REQUIRED WORK
1. Transcribe the part of the knuckle-cracking article that opens with the words containing "Those conflicting results" and closes with "than 310 milliseconds.".
2. Decide whether each statement agrees with the knuckle-cracking article: (a) the new study came from the University of Alberta; (b) the MRI video captured each crack in more than one second; (c) the research was published in the journal PLOS One. Answer each with yes or no and quote the deciding words from the article.

TEXT PASSAGE
===

When muscle joints are pulled apart there forms a tiny cavity filled with gas which then collapses, creating a popping noise.
The wince-inducing sound of knuckles cracking is caused by a small bubble building up in the fluid of the fingers then ‘popping ‘, scientists believe, and it could even be beneficial to health.
For decades researchers have debated what causes the unpleasant sound and argued about whether knuckle cracking could cause joint problems like arthritis.
Now a new study from the University of Alberta suggests that when muscle joints are pulled apart there forms a tiny cavity filled with gas which then collapses, creating a popping noise.
It takes a while for the gas to be re-dissolved in the slippery synovial fluid in the joints which explains why knuckles cannot be “re-cracked” immediately.
After watching cracking joints under an MRI scanner, the team also saw an unexpected white flash, which they believe could be water being drawn to the joint, which could even have a beneficial effect.
Previously scientists have calculated that the amount of force at work when you crack your knuckles has enough energy to cause damage to hard surfaces like bone, yet research also shows that habitual knuckle cracking does not appear to cause long-term harm.
Those conflicting results are something the researchers are planning to investigate next.
“The ability to crack your knuckles could be related to joint health,” said said Greg Kawchuk, a professor in the Faculty of Rehabilitation Medicine.
“Some people can crack their joints and others cannot and we’d like to know why.
“It’s a little bit like forming a vacuum. As the joint surfaces suddenly separate, there is no more fluid available to fill the increasing joint volume, so a cavity is created and that event is what’s associated with the sound.”
To work out what was happening when knuckles are cracked, the team looked at ten finger joings, inserting them one at a time into a tube connected to a cable that was slowly pulled until the knuckle joint cracked.
MRI video captured each crack in real time, in less than 310 milliseconds.
In every instance, the cracking and joint separation were associated with rapid creation of a gas-filled cavity within the synovial fluid, a slippery substance that lubricates the joints.
Image A shows the finger in a resting phase, B just prior to joint cracking, C immediately after joint cracking and D in the aftermath as the joint returns to its usual position
Prof Kawchuk is hoping to use even more advanced MRI technology to understand what happens in the joint after the pop, and what it all could mean for health.
The authors suggest the findings may pave the way for new research into the potential therapeutic benefits or harms of joint cracking.
Although there is no evidence that knuckle cracking causes arthritis, there have been reports that it can injure ligaments and dislocated tendons.
The research was published in the journal PLOS One.

===

Dataset entries
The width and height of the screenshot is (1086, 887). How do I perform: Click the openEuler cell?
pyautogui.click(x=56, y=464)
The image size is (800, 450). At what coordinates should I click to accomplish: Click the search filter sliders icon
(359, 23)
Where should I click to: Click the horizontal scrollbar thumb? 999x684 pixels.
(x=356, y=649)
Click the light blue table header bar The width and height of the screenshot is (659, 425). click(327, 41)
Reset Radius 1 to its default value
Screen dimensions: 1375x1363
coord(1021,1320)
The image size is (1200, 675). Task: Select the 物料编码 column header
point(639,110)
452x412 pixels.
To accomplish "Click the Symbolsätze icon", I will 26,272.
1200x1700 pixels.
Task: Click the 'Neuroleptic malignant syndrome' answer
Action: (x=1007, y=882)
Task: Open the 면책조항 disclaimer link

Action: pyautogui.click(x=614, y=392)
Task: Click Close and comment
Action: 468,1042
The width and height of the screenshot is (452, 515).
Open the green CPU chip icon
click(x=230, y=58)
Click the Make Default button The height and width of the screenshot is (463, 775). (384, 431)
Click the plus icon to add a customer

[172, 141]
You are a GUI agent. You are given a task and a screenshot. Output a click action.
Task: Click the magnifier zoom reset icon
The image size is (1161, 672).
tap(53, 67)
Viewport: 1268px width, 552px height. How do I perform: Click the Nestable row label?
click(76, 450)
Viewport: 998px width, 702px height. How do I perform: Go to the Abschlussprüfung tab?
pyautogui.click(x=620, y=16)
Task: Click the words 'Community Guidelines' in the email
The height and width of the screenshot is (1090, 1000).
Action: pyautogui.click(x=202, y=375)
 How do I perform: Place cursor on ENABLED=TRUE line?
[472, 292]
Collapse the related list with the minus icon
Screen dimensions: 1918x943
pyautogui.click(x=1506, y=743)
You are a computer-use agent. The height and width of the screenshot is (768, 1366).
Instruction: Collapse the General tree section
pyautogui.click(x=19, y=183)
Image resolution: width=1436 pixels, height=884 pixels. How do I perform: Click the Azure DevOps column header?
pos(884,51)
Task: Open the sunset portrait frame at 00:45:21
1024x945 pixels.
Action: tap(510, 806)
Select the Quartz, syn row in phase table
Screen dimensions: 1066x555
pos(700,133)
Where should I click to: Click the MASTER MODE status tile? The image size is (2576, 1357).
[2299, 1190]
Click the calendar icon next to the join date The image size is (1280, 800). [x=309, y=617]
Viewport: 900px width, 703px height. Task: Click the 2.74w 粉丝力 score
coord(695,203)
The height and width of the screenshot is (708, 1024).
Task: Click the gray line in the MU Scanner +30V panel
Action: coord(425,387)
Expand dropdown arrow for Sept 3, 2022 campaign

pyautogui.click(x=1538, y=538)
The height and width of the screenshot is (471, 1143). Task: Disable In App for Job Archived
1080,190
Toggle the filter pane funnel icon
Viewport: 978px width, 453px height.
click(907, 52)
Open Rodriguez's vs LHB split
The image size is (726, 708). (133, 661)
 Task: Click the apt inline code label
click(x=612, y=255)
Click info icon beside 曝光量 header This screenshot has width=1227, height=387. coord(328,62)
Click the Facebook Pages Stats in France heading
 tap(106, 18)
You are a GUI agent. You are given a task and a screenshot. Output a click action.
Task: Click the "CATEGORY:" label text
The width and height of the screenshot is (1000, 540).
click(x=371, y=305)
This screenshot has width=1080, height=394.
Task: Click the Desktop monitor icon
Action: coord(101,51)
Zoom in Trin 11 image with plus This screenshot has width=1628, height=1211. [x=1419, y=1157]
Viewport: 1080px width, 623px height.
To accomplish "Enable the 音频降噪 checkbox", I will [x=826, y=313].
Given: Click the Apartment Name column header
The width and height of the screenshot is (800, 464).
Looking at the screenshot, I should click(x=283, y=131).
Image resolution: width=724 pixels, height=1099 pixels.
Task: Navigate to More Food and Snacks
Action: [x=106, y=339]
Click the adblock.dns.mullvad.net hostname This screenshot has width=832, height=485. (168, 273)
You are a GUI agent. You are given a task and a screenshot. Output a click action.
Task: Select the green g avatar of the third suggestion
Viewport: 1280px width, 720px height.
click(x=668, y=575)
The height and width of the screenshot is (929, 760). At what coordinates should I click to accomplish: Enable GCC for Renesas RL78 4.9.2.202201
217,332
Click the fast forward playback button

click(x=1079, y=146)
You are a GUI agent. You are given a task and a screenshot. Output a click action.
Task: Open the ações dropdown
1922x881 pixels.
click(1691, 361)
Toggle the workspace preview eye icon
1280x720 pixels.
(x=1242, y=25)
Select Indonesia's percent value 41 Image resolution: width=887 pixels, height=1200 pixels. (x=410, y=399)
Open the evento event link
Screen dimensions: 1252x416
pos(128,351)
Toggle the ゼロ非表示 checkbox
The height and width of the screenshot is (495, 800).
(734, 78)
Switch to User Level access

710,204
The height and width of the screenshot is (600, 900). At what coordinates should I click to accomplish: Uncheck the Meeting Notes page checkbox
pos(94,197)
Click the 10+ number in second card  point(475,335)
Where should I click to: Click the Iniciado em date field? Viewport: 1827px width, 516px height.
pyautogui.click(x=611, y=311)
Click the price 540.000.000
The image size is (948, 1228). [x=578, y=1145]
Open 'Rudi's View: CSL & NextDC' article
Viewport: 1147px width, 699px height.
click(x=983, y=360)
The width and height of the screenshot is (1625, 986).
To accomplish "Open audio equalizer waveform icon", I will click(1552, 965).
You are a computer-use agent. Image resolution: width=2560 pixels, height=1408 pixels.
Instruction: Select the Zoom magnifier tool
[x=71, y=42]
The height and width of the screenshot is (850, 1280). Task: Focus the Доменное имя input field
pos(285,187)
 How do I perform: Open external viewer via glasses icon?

===

ANSWERS TO THIS EXERCISE
1.
Those conflicting results are something the researchers are planning to investigate next.
“The ability to crack your knuckles could be related to joint health,” said said Greg Kawchuk, a professor in the Faculty of Rehabilitation Medicine.
“Some people can crack their joints and others cannot and we’d like to know why.
“It’s a little bit like forming a vacuum. As the joint surfaces suddenly separate, there is no more fluid available to fill the increasing joint volume, so a cavity is created and that event is what’s associated with the sound.”
To work out what was happening when knuckles are cracked, the team looked at ten finger joings, inserting them one at a time into a tube connected to a cable that was slowly pulled until the knuckle joint cracked.
MRI video captured each crack in real time, in less than 310 milliseconds.

2.
(a) Yes: "a new study from the University of Alberta"
(b) No: "MRI video captured each crack in real time, in less than 310 milliseconds."
(c) Yes: "The research was published in the journal PLOS One."